[Start of Attachment]

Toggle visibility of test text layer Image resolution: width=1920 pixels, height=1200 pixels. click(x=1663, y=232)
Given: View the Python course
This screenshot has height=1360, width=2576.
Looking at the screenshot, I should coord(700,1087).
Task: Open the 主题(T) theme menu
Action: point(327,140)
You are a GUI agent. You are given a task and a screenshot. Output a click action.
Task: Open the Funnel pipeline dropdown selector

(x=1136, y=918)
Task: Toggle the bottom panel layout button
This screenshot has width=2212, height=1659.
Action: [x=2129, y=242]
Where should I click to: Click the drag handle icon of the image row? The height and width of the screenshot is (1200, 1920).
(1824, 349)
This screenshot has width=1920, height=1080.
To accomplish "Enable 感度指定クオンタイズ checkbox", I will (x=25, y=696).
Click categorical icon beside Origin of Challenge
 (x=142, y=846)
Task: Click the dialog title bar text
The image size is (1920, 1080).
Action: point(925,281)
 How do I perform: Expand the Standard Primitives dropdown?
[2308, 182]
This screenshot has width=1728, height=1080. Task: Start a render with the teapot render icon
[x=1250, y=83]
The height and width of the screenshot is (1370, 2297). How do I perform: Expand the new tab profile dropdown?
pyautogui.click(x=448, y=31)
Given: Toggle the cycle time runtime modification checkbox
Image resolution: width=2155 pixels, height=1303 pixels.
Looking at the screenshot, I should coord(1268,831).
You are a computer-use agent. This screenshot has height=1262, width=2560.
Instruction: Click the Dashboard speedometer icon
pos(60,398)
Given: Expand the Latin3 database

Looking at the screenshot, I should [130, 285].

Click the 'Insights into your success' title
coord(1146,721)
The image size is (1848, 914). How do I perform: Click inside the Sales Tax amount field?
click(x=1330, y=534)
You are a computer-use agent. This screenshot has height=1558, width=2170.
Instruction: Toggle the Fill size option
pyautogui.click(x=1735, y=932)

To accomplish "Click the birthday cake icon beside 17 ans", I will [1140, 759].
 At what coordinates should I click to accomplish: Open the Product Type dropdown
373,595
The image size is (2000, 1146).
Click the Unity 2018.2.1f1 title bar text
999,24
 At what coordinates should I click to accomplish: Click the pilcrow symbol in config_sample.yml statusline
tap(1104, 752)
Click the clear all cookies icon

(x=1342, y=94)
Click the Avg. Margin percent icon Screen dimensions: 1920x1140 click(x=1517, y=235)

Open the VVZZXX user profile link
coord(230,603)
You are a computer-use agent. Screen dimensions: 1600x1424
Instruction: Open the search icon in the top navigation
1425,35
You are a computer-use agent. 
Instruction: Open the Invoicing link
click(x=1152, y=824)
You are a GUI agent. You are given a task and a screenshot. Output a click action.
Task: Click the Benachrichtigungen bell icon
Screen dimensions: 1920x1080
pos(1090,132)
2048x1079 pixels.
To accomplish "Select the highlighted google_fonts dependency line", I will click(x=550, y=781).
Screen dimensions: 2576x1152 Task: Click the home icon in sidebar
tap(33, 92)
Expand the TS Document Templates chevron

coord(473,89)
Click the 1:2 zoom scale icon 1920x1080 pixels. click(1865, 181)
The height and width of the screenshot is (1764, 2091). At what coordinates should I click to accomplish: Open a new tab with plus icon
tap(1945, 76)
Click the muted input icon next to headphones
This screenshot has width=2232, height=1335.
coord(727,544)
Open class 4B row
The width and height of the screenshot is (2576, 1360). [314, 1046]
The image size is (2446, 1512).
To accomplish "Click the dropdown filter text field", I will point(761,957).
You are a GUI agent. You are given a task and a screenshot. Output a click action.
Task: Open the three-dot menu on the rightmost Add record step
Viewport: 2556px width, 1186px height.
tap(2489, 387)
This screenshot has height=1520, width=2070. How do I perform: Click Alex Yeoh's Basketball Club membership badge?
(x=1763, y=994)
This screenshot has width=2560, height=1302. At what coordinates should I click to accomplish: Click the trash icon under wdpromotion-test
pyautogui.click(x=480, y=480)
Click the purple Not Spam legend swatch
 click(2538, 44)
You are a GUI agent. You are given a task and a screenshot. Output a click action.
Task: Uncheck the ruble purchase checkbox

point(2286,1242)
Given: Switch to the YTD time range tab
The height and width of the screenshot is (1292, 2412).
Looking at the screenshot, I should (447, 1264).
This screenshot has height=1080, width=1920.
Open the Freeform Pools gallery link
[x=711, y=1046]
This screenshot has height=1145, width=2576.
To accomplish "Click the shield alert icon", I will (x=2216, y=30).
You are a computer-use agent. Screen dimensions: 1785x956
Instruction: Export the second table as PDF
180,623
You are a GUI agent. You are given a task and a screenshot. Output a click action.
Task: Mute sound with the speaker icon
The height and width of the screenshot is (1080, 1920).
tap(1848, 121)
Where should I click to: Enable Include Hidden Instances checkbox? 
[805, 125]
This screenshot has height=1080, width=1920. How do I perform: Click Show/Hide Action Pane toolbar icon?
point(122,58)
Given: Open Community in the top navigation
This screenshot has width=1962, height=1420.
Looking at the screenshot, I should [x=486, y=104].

[End of Attachment]

Output the full listing again, exactly as it stands above.

**TASK RESULT**
Toggle visibility of test text layer Image resolution: width=1920 pixels, height=1200 pixels. click(x=1663, y=232)
Given: View the Python course
This screenshot has height=1360, width=2576.
Looking at the screenshot, I should coord(700,1087).
Task: Open the 主题(T) theme menu
Action: point(327,140)
You are a GUI agent. You are given a task and a screenshot. Output a click action.
Task: Open the Funnel pipeline dropdown selector

(x=1136, y=918)
Task: Toggle the bottom panel layout button
This screenshot has width=2212, height=1659.
Action: [x=2129, y=242]
Where should I click to: Click the drag handle icon of the image row? The height and width of the screenshot is (1200, 1920).
(1824, 349)
This screenshot has width=1920, height=1080.
To accomplish "Enable 感度指定クオンタイズ checkbox", I will (x=25, y=696).
Click categorical icon beside Origin of Challenge
 (x=142, y=846)
Task: Click the dialog title bar text
The image size is (1920, 1080).
Action: point(925,281)
 How do I perform: Expand the Standard Primitives dropdown?
[2308, 182]
This screenshot has width=1728, height=1080. Task: Start a render with the teapot render icon
[x=1250, y=83]
The height and width of the screenshot is (1370, 2297). How do I perform: Expand the new tab profile dropdown?
pyautogui.click(x=448, y=31)
Given: Toggle the cycle time runtime modification checkbox
Image resolution: width=2155 pixels, height=1303 pixels.
Looking at the screenshot, I should coord(1268,831).
You are a computer-use agent. This screenshot has height=1262, width=2560.
Instruction: Click the Dashboard speedometer icon
pos(60,398)
Given: Expand the Latin3 database

Looking at the screenshot, I should [130, 285].

Click the 'Insights into your success' title
coord(1146,721)
The image size is (1848, 914). How do I perform: Click inside the Sales Tax amount field?
click(x=1330, y=534)
You are a computer-use agent. This screenshot has height=1558, width=2170.
Instruction: Toggle the Fill size option
pyautogui.click(x=1735, y=932)

To accomplish "Click the birthday cake icon beside 17 ans", I will [1140, 759].
 At what coordinates should I click to accomplish: Open the Product Type dropdown
373,595
The image size is (2000, 1146).
Click the Unity 2018.2.1f1 title bar text
999,24
 At what coordinates should I click to accomplish: Click the pilcrow symbol in config_sample.yml statusline
tap(1104, 752)
Click the clear all cookies icon

(x=1342, y=94)
Click the Avg. Margin percent icon Screen dimensions: 1920x1140 click(x=1517, y=235)

Open the VVZZXX user profile link
coord(230,603)
You are a computer-use agent. Screen dimensions: 1600x1424
Instruction: Open the search icon in the top navigation
1425,35
You are a computer-use agent. 
Instruction: Open the Invoicing link
click(x=1152, y=824)
You are a GUI agent. You are given a task and a screenshot. Output a click action.
Task: Click the Benachrichtigungen bell icon
Screen dimensions: 1920x1080
pos(1090,132)
2048x1079 pixels.
To accomplish "Select the highlighted google_fonts dependency line", I will click(x=550, y=781).
Screen dimensions: 2576x1152 Task: Click the home icon in sidebar
tap(33, 92)
Expand the TS Document Templates chevron

coord(473,89)
Click the 1:2 zoom scale icon 1920x1080 pixels. click(1865, 181)
The height and width of the screenshot is (1764, 2091). At what coordinates should I click to accomplish: Open a new tab with plus icon
tap(1945, 76)
Click the muted input icon next to headphones
This screenshot has width=2232, height=1335.
coord(727,544)
Open class 4B row
The width and height of the screenshot is (2576, 1360). [314, 1046]
The image size is (2446, 1512).
To accomplish "Click the dropdown filter text field", I will point(761,957).
You are a GUI agent. You are given a task and a screenshot. Output a click action.
Task: Open the three-dot menu on the rightmost Add record step
Viewport: 2556px width, 1186px height.
tap(2489, 387)
This screenshot has height=1520, width=2070. How do I perform: Click Alex Yeoh's Basketball Club membership badge?
(x=1763, y=994)
This screenshot has width=2560, height=1302. At what coordinates should I click to accomplish: Click the trash icon under wdpromotion-test
pyautogui.click(x=480, y=480)
Click the purple Not Spam legend swatch
 click(2538, 44)
You are a GUI agent. You are given a task and a screenshot. Output a click action.
Task: Uncheck the ruble purchase checkbox

point(2286,1242)
Given: Switch to the YTD time range tab
The height and width of the screenshot is (1292, 2412).
Looking at the screenshot, I should (447, 1264).
This screenshot has height=1080, width=1920.
Open the Freeform Pools gallery link
[x=711, y=1046]
This screenshot has height=1145, width=2576.
To accomplish "Click the shield alert icon", I will (x=2216, y=30).
You are a computer-use agent. Screen dimensions: 1785x956
Instruction: Export the second table as PDF
180,623
You are a GUI agent. You are given a task and a screenshot. Output a click action.
Task: Mute sound with the speaker icon
The height and width of the screenshot is (1080, 1920).
tap(1848, 121)
Where should I click to: Enable Include Hidden Instances checkbox? 
[805, 125]
This screenshot has height=1080, width=1920. How do I perform: Click Show/Hide Action Pane toolbar icon?
point(122,58)
Given: Open Community in the top navigation
This screenshot has width=1962, height=1420.
Looking at the screenshot, I should [x=486, y=104].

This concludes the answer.